Ainsi commencent les confessions du Boss, dealer officiel des prostitués(es) transsexuel(le)s, des michetons et vagabonds du Bois de Boulogne et des environs. À la tête du BDB-crew, une équipe organisée, constituée entre autres de Youssouf et Vamp ses fidèles lieutenants, Souleymane et Makita les mecs hardcore, Miki et Ahmé les jeunes guetteurs, le Boss s’impose comme le maître des lieux, pulvérise ses concurrents, s’éloigne de Smoke l’ancien grossiste du quartier et nargue Philippe, le condé.
Le business fait florès jusqu’au jour où Paola, un trans brésilien, véritable star du Bois, se fait assassiner. La police quadrille alors tout le secteur. Mauvais pour les affaires. D’autant que ce meurtre n’est que le premier d’une longue série.
Ici, Johanna Zarca nous présente un lieu nationalement connu de son fameux nom qui effraie (ou qui passionne, tout dépend) : Le bois de Boulogne, situé au nord ouest de la capitale française. Cette forêt est la place emblématique de la prostitution parisienne : hétérosexuelles, homosexuelles ou transsexuelles, tout y passe.
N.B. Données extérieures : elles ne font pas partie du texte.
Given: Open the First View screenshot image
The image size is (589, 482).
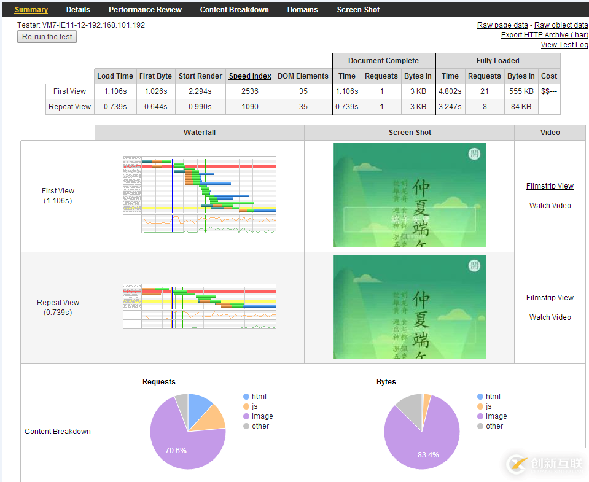Looking at the screenshot, I should [410, 195].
L’auteure choisit de nous présenter cette ambiance-là, dans des narrations écrites en argot, et dont l’histoire se déroule essentiellement en pleine nuit.
Ce manque de luminosité ajoute du mystère au lieu, et beaucoup de terreur. Déjà amplement évité par beaucoup, ce lieu est peuplé de drogués, racailles et dealers qui s’ajoutent au réseau de prostitution nocturnes cité ci-dessus. Le peu de lumière qui perce à travers ce roman peut aussi faire référence au peu d’avenir, de bonheur et de couleur qui traverse la vie des personnages. Condamnés à vivre tels des vagabonds, en marge de la société, rejetés et mal vus par tous, ils se murent dans un espace étroit et se cantonne à leur plaisir personnel, sans prendre en compte le conformisme qu’érige les lois.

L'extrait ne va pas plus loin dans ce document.